Archive for February, 2007

Ruby Implementations Shootout: Ruby vs Yarv vs JRuby vs Gardens Point Ruby .NET vs Rubinius vs Cardinal

Antonio Cangiano February 19th, 2007

Many brilliant developers are working on improving the current implementation of Ruby and on creating alternatives. I was curious about their current respective speeds, so I installed and ran some benchmarks for the most popular implementations. In this article, I’m sharing the results for the community to see.

Disclaimer

  • Don’t read too much into this and don’t draw any final conclusions. Each of these exciting projects have their own reason for being, as well as different pros and cons, which are not considered in this post. They each have a different level of stability and completeness. Furthermore, some of them haven’t been optimized for speed yet. Take this post for what it is: an interesting experiment;
  • The results may entirely change in the next 3, 6, 12 months… I’ll be back!
  • The scope of the benchmarks is limited because they can’t stress every single feature of each implementation. It’s just a sensible set of benchmarks that give us a general idea of where we are in terms of speed;
  • These tests were run on my machine, your mileage may vary;

Benchmark Environment

My tests were conducted on an AMD Athlon™ 64 3500+ processor, with 1 GB of RAM.

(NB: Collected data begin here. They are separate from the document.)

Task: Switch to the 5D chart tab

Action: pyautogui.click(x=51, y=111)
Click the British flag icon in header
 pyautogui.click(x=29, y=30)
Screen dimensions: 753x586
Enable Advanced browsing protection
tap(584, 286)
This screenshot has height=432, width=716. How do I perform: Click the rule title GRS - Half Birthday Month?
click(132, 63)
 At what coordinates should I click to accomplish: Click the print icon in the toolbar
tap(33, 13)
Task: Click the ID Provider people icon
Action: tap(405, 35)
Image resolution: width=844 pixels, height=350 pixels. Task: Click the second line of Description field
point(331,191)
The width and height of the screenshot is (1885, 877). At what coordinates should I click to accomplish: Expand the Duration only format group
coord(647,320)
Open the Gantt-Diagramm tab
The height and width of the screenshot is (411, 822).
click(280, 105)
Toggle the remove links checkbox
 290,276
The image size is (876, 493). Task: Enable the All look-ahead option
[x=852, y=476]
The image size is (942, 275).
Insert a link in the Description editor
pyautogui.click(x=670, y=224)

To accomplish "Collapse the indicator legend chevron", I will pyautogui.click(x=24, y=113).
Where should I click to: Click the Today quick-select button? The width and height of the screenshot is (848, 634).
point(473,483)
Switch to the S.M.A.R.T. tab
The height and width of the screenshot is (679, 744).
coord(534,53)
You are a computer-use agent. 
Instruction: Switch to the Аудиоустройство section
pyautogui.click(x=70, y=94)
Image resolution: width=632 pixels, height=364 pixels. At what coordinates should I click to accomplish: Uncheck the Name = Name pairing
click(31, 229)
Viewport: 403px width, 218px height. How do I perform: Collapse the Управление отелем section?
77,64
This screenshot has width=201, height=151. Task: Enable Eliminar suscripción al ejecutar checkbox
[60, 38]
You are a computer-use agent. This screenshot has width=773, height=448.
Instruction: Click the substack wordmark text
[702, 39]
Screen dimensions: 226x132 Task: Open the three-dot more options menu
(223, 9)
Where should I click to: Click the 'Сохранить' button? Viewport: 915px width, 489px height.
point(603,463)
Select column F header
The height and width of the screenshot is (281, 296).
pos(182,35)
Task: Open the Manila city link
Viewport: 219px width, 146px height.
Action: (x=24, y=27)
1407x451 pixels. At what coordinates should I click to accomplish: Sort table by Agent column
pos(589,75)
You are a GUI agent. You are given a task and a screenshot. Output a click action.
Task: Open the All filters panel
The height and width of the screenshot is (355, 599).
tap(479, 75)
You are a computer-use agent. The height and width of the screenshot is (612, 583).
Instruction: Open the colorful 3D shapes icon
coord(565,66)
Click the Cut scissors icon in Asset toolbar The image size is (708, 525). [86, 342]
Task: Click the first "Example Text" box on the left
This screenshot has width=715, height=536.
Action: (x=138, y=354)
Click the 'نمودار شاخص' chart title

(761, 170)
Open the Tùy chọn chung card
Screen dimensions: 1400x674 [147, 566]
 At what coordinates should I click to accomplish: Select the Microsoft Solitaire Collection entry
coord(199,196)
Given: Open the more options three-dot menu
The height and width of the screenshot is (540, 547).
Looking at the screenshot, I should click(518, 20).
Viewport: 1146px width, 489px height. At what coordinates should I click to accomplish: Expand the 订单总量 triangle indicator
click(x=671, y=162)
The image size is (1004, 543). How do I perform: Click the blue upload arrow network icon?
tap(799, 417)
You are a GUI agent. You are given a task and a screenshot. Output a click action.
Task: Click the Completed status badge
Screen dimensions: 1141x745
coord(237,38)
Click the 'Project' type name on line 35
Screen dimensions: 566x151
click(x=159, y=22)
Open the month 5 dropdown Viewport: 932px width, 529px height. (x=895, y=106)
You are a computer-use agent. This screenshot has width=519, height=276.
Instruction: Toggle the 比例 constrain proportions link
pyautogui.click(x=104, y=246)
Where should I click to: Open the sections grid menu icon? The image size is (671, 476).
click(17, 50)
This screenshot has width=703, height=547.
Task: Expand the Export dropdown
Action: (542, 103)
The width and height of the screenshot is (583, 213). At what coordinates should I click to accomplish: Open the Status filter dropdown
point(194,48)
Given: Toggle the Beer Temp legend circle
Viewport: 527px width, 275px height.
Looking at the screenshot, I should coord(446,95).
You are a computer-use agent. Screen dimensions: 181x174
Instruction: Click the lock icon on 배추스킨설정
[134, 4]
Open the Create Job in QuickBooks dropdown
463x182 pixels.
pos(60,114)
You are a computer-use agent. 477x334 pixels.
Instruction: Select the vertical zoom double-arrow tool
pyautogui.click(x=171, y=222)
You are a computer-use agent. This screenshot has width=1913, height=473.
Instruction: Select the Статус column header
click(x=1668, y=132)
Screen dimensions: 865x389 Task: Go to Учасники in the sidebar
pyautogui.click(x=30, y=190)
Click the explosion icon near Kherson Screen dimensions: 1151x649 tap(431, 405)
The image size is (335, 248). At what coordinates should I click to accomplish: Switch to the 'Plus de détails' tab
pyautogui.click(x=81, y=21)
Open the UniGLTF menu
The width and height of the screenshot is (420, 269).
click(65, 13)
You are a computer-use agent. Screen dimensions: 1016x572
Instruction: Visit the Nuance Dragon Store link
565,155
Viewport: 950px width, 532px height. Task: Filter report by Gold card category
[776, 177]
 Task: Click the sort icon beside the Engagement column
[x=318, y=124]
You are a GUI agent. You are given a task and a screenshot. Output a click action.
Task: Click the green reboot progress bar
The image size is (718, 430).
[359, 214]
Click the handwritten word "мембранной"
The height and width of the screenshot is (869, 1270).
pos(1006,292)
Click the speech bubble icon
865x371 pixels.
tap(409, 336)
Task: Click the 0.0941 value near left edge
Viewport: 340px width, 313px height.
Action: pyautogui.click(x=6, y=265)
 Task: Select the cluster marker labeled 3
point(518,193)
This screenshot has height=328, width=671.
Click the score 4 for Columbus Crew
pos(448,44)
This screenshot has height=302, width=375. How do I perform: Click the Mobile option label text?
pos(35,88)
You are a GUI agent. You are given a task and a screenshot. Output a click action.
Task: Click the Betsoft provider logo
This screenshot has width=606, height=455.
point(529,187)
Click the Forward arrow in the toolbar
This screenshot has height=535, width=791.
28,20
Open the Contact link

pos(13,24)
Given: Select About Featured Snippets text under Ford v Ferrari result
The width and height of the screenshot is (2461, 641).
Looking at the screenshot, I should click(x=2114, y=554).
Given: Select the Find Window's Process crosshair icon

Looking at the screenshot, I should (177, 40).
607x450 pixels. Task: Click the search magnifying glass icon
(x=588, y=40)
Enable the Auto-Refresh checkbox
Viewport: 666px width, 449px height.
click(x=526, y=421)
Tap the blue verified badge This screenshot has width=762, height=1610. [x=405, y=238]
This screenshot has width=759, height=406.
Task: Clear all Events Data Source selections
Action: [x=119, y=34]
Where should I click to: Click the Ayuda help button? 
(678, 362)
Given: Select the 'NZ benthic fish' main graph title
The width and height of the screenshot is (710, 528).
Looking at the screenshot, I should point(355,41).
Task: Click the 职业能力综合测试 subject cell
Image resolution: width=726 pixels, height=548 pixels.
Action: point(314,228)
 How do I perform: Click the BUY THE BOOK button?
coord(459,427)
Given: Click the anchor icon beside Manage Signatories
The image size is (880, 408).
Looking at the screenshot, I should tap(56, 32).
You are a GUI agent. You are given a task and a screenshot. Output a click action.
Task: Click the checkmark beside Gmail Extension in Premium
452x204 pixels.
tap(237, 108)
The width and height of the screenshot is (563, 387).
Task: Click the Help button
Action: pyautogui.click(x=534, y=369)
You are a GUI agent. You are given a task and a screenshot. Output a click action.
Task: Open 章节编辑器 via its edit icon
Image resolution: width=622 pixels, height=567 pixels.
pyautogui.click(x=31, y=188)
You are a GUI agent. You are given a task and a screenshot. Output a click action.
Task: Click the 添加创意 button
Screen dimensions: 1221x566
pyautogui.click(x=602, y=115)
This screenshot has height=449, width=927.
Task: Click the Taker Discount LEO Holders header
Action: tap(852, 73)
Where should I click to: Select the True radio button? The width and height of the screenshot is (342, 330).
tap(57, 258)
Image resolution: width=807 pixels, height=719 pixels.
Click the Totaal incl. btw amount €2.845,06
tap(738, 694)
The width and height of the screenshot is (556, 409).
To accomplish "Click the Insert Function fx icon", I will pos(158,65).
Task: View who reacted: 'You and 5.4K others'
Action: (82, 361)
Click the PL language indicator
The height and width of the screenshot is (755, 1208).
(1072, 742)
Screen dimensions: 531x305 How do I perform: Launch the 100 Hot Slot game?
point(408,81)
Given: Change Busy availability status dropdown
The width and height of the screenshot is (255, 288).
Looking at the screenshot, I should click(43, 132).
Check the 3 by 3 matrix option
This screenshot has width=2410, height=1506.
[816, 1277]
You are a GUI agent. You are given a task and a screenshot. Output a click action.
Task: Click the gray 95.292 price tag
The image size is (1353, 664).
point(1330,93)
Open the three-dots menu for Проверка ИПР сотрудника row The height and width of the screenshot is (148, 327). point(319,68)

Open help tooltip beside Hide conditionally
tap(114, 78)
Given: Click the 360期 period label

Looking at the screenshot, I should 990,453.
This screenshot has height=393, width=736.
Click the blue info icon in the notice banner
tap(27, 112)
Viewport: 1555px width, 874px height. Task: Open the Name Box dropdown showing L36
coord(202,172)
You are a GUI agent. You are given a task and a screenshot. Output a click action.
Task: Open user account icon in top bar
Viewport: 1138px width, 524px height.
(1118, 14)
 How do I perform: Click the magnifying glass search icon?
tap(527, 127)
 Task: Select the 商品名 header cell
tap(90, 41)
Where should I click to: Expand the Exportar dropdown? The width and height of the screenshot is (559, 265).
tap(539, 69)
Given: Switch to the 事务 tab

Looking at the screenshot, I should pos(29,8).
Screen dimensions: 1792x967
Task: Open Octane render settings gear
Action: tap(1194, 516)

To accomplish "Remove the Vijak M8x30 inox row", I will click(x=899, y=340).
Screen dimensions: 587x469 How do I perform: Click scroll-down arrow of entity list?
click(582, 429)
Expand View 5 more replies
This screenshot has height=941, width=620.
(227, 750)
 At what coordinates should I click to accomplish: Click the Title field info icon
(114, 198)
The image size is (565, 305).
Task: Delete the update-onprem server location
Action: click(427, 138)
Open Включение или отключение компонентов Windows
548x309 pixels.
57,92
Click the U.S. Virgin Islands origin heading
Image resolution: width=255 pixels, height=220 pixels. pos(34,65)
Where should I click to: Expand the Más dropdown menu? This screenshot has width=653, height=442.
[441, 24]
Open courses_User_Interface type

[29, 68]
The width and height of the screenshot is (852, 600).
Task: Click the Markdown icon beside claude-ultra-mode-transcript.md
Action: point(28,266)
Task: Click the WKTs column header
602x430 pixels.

The tested Ruby implementations were:

The operating system that was used for all – but Ruby.NET – is Ubuntu 6.10 (for x86). Ruby.NET currently runs on Microsoft Windows only, therefore I’ve used Vista with the .NET Framework 2.0 and have also run Ruby 1.8.5-p12 on Windows as a means of having a more direct comparison with Ruby.NET.

Ruby 1.9, JRuby, Rubinius and Cardinal were all installed using their respective latest development versions from trunk.

Tests used

The 41 tests used to benchmark the various Ruby implementations can be found within the benchmark folder in the repository of Ruby 1.9. The following is a list of the tests with a direct link to the source code for each of them:

Results

The following table shows the execution time expressed in seconds for Ruby 1.8.5 on Linux, Ruby 1.8.5 on Windows, Ruby 1.9 (Yarv/Rite) on Linux, JRuby on Linux, Gardens Point Ruby.NET on Windows, Rubinius on Linux and finally Cardinal on Linux.



LEGEND:

  • A blue bold font indicates that the given Ruby implementation was faster than the current stable, mainstream one was (Ruby 1.8.5 on Linux);
  • The baby blue background indicates that the given Ruby implementation was the fastest of the lot for the given test;
  • ‘Error’ indicates an abnormal interruption of the program. ‘Too long’ instead, is an indication that the execution took longer than 15 minutes and was manually interrupted;
  • Average and Median values take in consideration only working tests (they exclude ‘Too long’ programs as well).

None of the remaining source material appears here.